DeepTM: A deep learning algorithm for prediction of melting temperature of thermophilic proteins directly from sequences

Mengyu Li; Hongzhao Wang; Zhenwu Yang; Longgui Zhang; Yushan Zhu

doi:10.1016/j.csbj.2023.11.006

DeepTM: A deep learning algorithm for prediction of melting temperature of thermophilic proteins directly from sequences

Comput Struct Biotechnol J. 2023 Nov 4:21:5544-5560. doi: 10.1016/j.csbj.2023.11.006. eCollection 2023.

Authors

Mengyu Li¹, Hongzhao Wang¹, Zhenwu Yang¹, Longgui Zhang², Yushan Zhu^{1

3}

Affiliations

¹ College of Life Science and Technology, Beijing University of Chemical Technology, Beijing 100029, China.
² SINOPEC Beijing Research Institute of Chemical Industry, Beijing 100013, China.
³ National Energy R&D Center for Biorefinery, Beijing University of Chemical Technology, Beijing 100029, China.

Abstract

Thermally stable proteins find extensive applications in industrial production, pharmaceutical development, and serve as a highly evolved starting point in protein engineering.
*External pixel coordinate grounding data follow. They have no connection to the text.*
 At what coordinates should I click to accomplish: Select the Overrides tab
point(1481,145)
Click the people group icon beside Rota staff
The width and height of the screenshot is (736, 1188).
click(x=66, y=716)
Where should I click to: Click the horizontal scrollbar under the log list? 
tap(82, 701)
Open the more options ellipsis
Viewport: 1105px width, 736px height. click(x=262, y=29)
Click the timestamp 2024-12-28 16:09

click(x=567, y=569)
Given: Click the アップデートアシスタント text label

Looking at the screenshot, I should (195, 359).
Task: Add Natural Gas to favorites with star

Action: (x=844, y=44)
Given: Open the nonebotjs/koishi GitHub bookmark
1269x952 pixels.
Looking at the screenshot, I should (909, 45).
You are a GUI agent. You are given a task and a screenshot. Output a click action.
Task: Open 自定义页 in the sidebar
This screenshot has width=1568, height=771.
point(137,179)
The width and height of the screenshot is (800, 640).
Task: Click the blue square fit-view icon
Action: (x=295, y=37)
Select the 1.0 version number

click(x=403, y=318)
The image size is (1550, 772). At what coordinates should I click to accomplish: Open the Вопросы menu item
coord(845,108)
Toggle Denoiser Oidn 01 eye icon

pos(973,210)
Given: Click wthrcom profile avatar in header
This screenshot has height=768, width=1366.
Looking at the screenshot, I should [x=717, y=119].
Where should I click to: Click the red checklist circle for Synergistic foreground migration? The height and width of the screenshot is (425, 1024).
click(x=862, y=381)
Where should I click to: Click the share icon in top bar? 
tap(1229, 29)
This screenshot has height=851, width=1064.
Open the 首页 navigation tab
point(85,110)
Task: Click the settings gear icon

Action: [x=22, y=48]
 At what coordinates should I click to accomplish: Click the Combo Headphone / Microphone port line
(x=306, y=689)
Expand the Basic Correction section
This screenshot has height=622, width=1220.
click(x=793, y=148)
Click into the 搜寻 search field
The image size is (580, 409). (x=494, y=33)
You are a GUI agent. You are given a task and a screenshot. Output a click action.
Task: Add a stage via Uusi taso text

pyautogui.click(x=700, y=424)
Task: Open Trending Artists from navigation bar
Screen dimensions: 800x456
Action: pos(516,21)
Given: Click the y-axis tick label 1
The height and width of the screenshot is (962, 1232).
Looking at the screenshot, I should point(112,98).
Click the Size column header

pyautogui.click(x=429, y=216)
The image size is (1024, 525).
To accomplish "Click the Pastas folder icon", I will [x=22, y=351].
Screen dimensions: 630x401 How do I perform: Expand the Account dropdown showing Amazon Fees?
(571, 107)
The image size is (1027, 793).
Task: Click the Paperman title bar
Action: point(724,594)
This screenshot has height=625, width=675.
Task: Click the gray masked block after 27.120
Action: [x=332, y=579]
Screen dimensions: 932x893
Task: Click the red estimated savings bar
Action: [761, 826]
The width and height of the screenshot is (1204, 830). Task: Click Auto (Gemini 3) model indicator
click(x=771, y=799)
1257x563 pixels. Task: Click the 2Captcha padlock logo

The thermal stability of proteins is commonly characterized by their melting temperature (T_m). However, due to the limited availability of experimentally determined T_m data and the insufficient accuracy of existing computational methods in predicting T_m, there is an urgent need for a computational approach to accurately forecast the T_m values of thermophilic proteins. Here, we present a deep learning-based model, called DeepTM, which exclusively utilizes protein sequences as input and accurately predicts the T_m values of target thermophilic proteins on a dataset consisting of 7790 thermophilic protein entries. On a test set of 1550 samples, DeepTM demonstrates excellent performance with a coefficient of determination (R²) of 0.75, Pearson correlation coefficient (P) of 0.87, and root mean square error (RMSE) of 6.24 ℃. We further analyzed the sequence features that determine the thermal stability of thermophilic proteins and found that dipeptide frequency, optimal growth temperature (OGT) of the host organisms, and the evolutionary information of the protein significantly affect its melting temperature. We compared the performance of DeepTM with recently reported methods, ProTstab2 and DeepSTABp, in predicting the T_m values on two blind test datasets. One dataset comprised 22 PET plastic-degrading enzymes, while the other included 29 thermally stable proteins of broader classification. In the PET plastic-degrading enzyme dataset, DeepTM achieved RMSE of 8.25 ℃. Compared to ProTstab2 (20.05 ℃) and DeepSTABp (20.97 ℃), DeepTM demonstrated a reduction in RMSE of 58.85% and 60.66%, respectively. In the dataset of thermally stable proteins, DeepTM (RMSE=7.66 ℃) demonstrated a 51.73% reduction in RMSE compared to ProTstab2 (RMSE=15.87 ℃). DeepTM, with the sole requirement of protein sequence information, accurately predicts the melting temperature and achieves a fully end-to-end prediction process, thus providing enhanced convenience and expediency for further protein engineering.

Keywords: Deep learning predictor; Graph convolutional neural network; Melting temperature; Protein thermal stability; Self-attention network; Sequence features.